# Waterpark pics (My first post:)



## iKokomo (Jun 11, 2011)

Hello everyone! I love photography, and even am working at college at a minor in media! 


I am shooting some pics with friends at a water park with a couple of gals. I want to get some sweet awesome shots, posed (2 cute gals in swimsuits) and unposed (like going down a waterside) etc! Any tips on how to get some good shots, and poses because if they are good enough, I will add them to my portfolio. Thanks a lot.  I have a D90 and know how to use it pretty well! Thanks


----------



## Garbz (Jun 12, 2011)

Its much harder to tell you how to pose someone someone compared to if you post a photo and ask for critique.

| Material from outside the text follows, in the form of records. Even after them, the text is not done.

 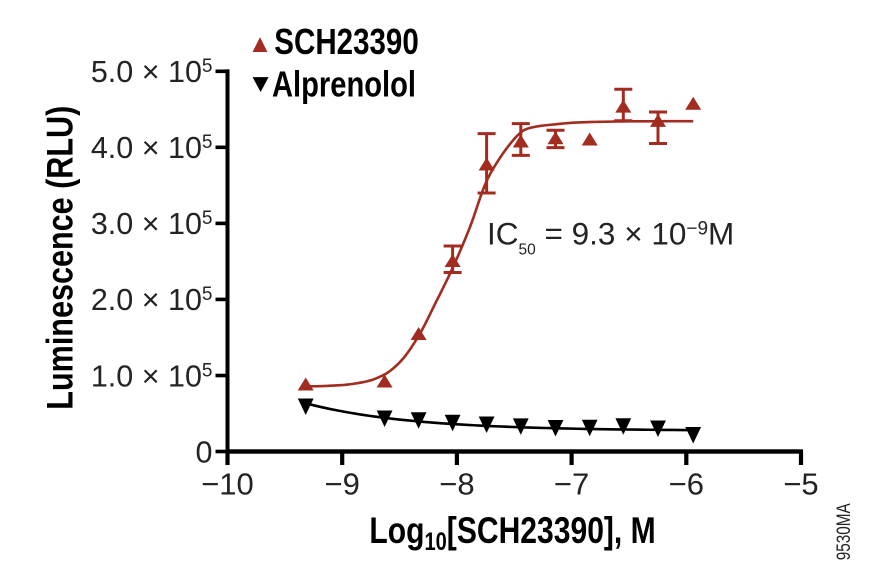 I want to click on svg-text: SCH23390, so click(x=346, y=42).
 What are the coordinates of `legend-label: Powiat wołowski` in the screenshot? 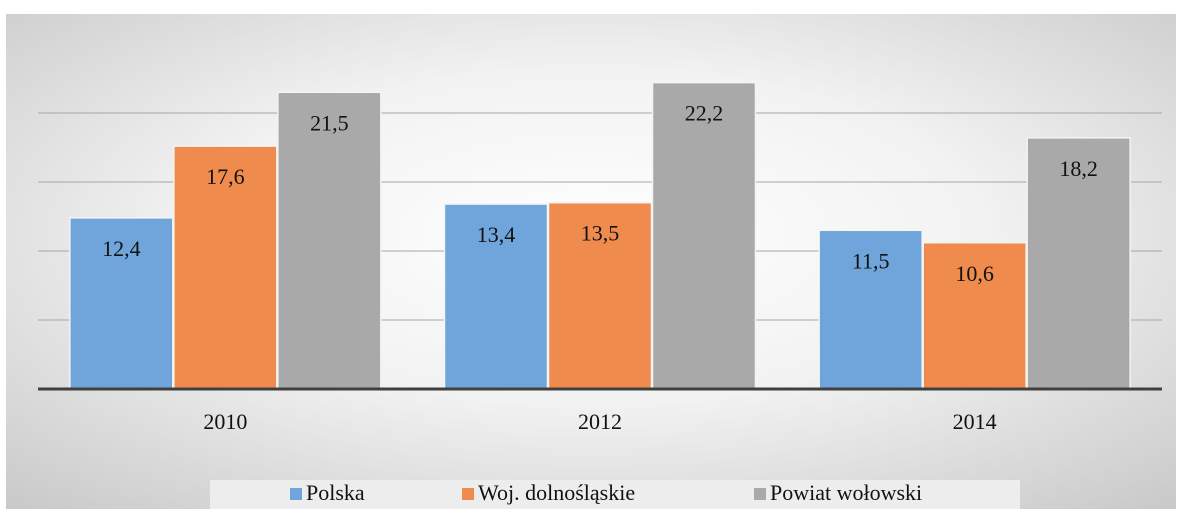 It's located at (846, 492).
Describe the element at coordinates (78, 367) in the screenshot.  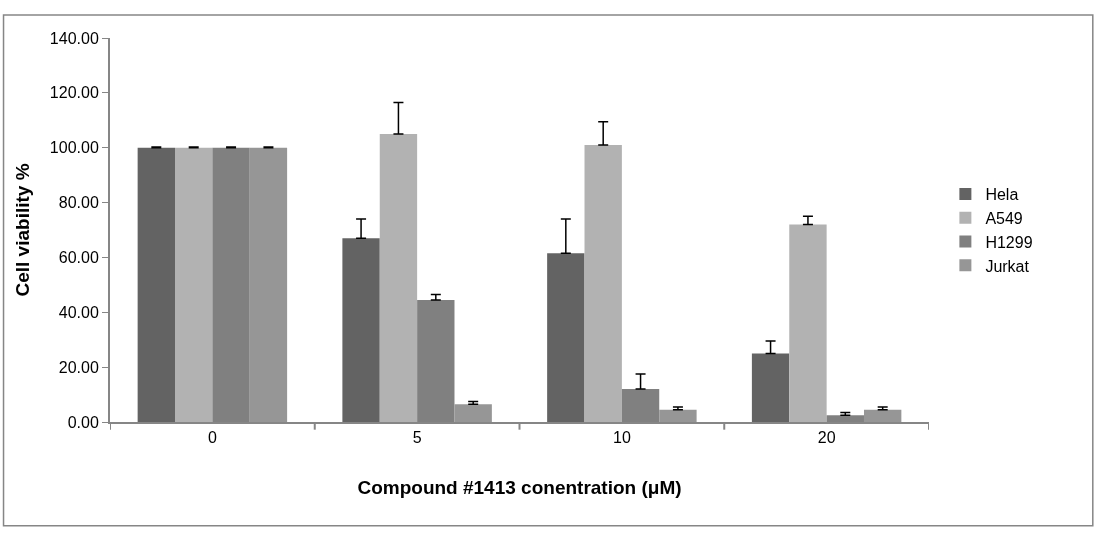
I see `y-tick-label: 20.00` at that location.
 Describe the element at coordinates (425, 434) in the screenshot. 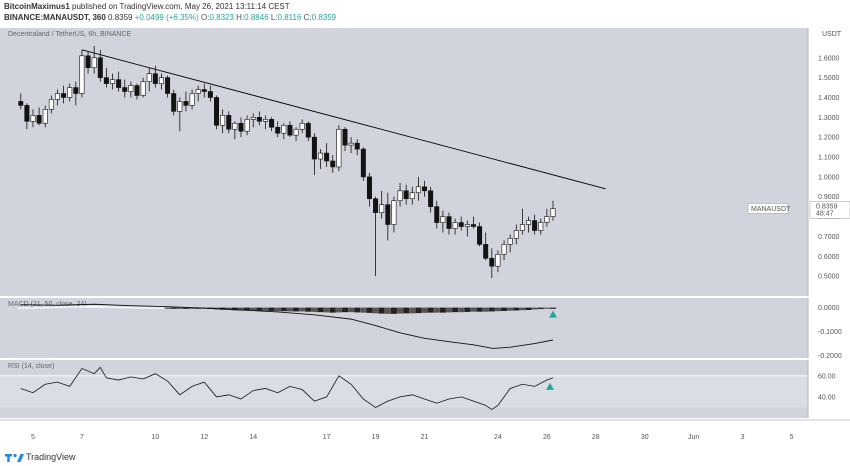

About all  I could suggest is head to the local library and grab a book on portrait photography. Or head to the newsagent and buy a Vogue or girly magazine and look through the clothing section, there's plenty of posing in there. For the male equivalent grab a copy of esquire. Try to mimic the results, it will teach you what works and what doesn't.


----------



## EPPhoto (Jun 12, 2011)

My suggestion would be to bring a longer lens if you have one.  Something like a 70-200, and try NOT posing them.  Stay far enough away so they can't tell when/if your photographing them. Get those candid shots!  Always be prepared for a "wardrobe malfunction" haha.  Plus with a longer lens, you can be further away from water...Nikon has crappy waterproofing, even on the pro bodies aren't that great.  Have fun and post up some pics tomorrow!!

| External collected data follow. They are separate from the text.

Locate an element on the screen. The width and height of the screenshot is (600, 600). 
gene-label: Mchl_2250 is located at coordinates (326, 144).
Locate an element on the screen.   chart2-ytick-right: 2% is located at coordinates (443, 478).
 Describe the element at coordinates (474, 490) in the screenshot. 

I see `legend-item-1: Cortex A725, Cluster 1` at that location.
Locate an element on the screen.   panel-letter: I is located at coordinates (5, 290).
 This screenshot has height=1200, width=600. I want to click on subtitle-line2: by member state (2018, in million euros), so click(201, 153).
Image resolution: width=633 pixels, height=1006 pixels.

Sent from Erics iPhone!   (2) Nikon D300 50mm 1.4, 17-55 2.8, 70-200 2.8VRII, 24-70 2.8, 85mm 1.4, (2) SB900


----------



## iKokomo (Jun 12, 2011)

Well it won't be until July, I'm just getting some ideas before I go up there, and I do wanna do some swimming too. And not make it awkward for everyone else! Lol

I do have a 18-105 lens for a longer and can borrow a 50mm 1.8


----------



## EPPhoto (Jun 13, 2011)

You really want something like a 70-200 so you can keep your distance.  But that kit lens should work ok.  The whole idea of using a long lens is so you can keep your distance and catch them being real (not fake posing).

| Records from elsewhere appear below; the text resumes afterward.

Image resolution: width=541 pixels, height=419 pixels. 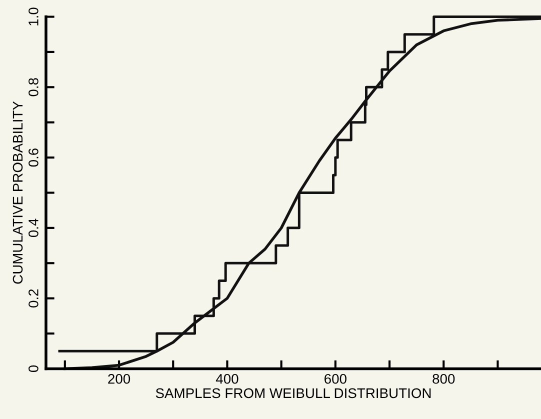 What do you see at coordinates (294, 393) in the screenshot?
I see `x-axis-title: SAMPLES FROM WEIBULL DISTRIBUTION` at bounding box center [294, 393].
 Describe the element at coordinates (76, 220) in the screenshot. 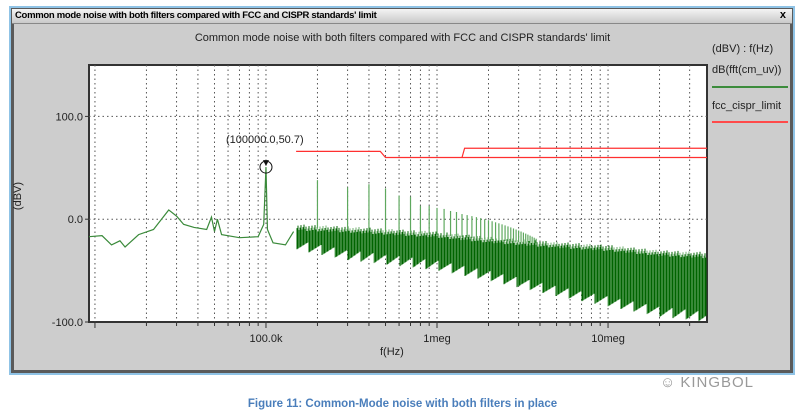

I see `y-tick-label: 0.0` at that location.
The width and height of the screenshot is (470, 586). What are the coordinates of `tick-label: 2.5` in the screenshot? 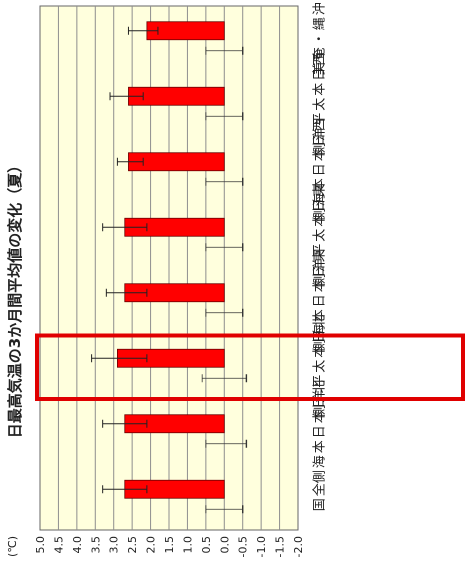 It's located at (132, 545).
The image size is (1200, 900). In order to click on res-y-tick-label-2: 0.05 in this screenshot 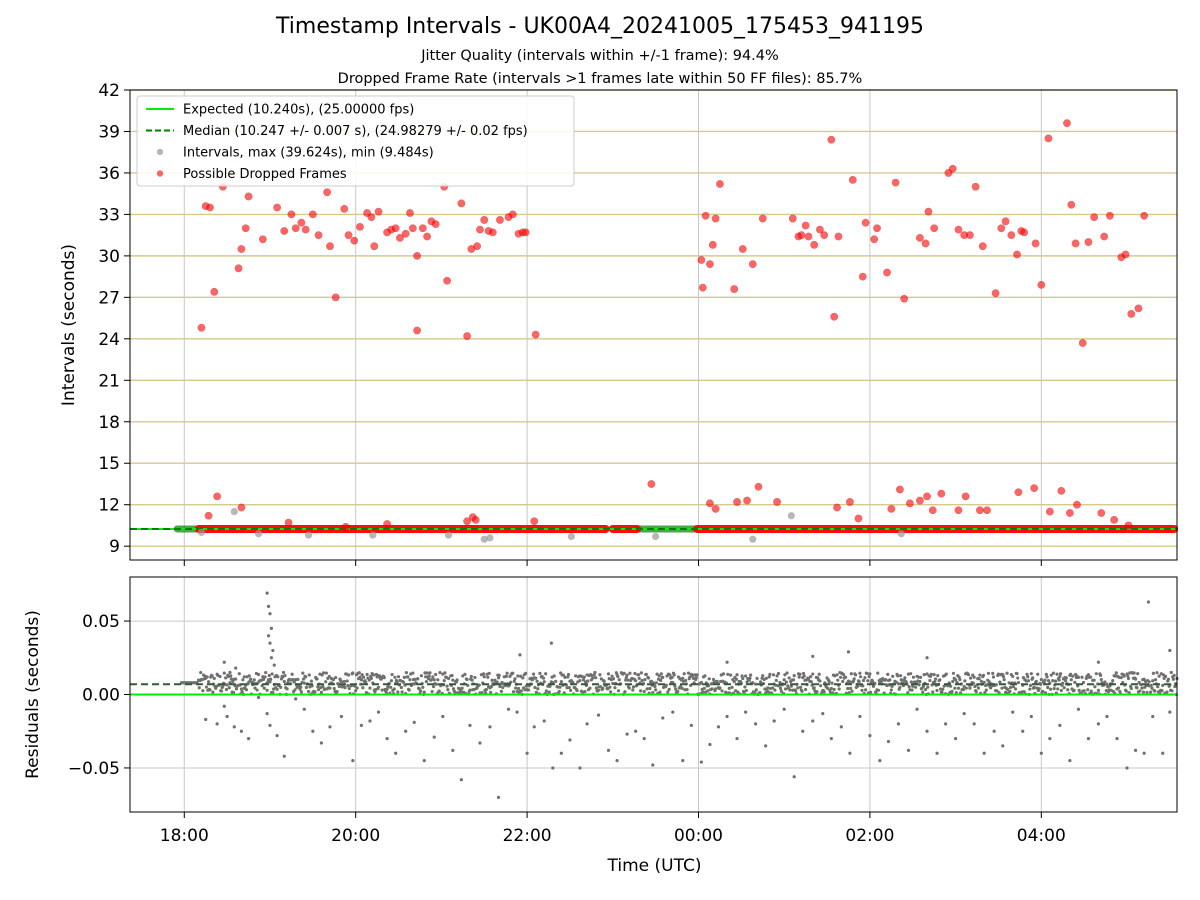, I will do `click(101, 622)`.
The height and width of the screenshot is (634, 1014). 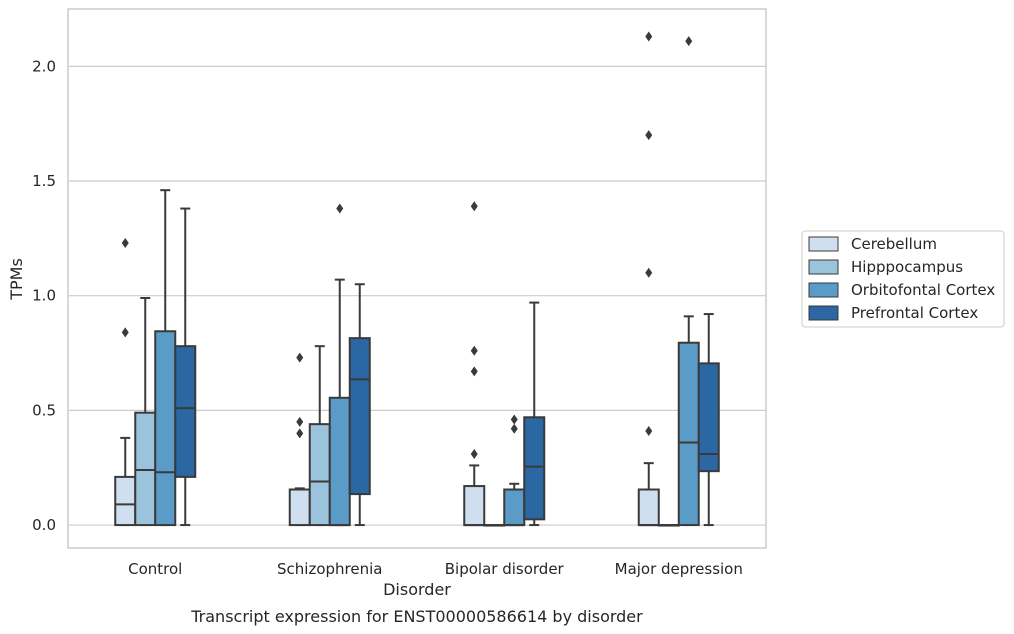 What do you see at coordinates (914, 313) in the screenshot?
I see `legend-label: Prefrontal Cortex` at bounding box center [914, 313].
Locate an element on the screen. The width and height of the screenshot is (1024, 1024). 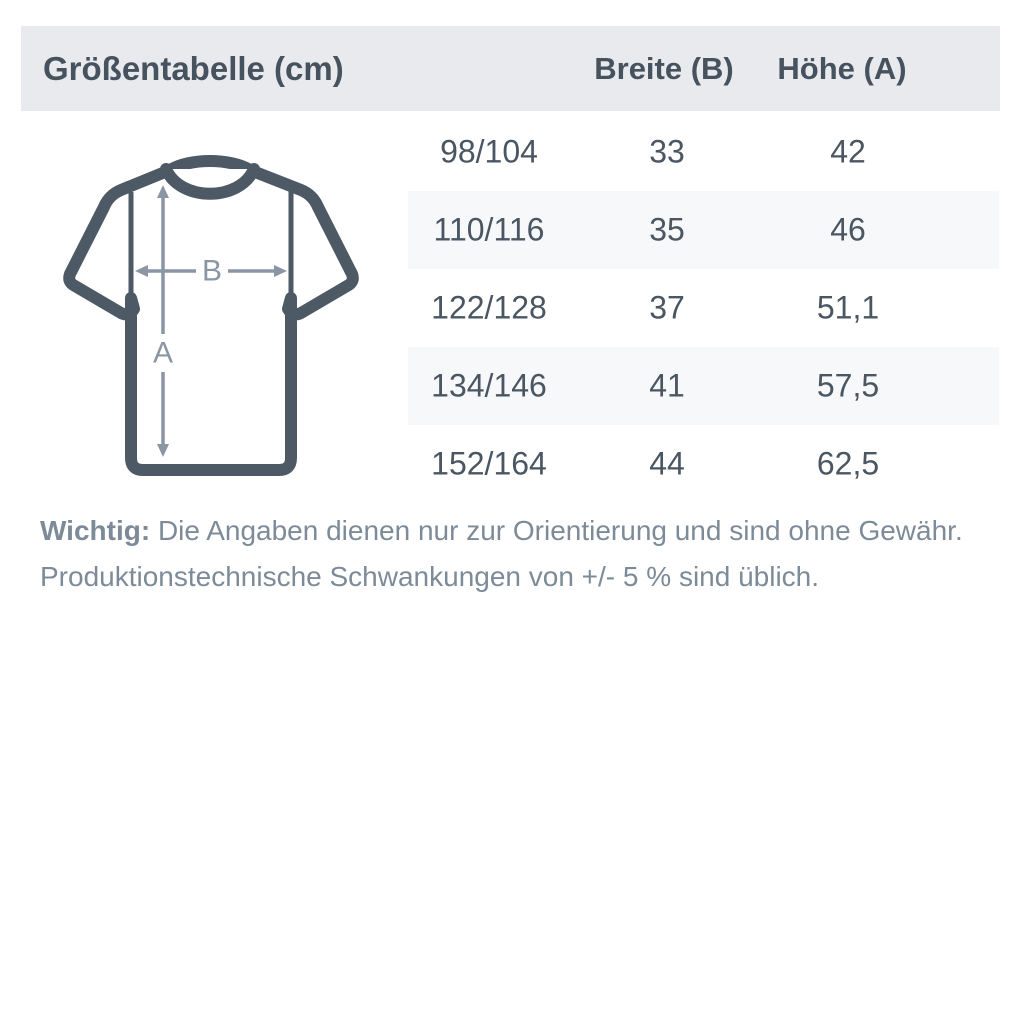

Sent from Erics iPhone!   (2) Nikon D300 50mm 1.4, 17-55 2.8, 70-200 2.8VRII, 24-70 2.8, 85mm 1.4, (2) SB900


----------



## Butter Jeweler (Jun 13, 2011)

EPPhoto said:


> My suggestion would be to bring a longer lens if you have one.  Something like a 70-200, and try NOT posing them



Couldn't agree more!


----------



## iKokomo (Jun 14, 2011)

I do have a 55-300 lens, but it isn't VR, would that be ok?


----------



## analog.universe (Jun 14, 2011)

Outside during the day, you'll be able to get your shutter up fast enough that you won't need VR


----------



## iKokomo (Jun 14, 2011)

It is an indoor park, but has a lot of lights and windows to the outside


----------



## EPPhoto (Jun 14, 2011)

iKokomo said:
			
		

> I do have a 55-300 lens, but it isn't VR, would that be ok?



You know, not too many years ago people shot with non-VR lenses  jk!

Even if it is indoors, as long as you have decent light, you can use faster shutter speeds.  Just watch your white balance being that you'll have fake sun!  Have fun!

Sent from Erics iPhone!   (2) Nikon D300 50mm 1.4, 17-55 2.8, 70-200 2.8VRII, 24-70 2.8, 85mm 1.4, (2) SB900


----------



## iKokomo (Jun 14, 2011)

I also have an underwater digi cam for interesting shots, because a underwater pocket camera is much cheaper the  underwater case for D90 Any ideas! Thanks a lot for everything,


----------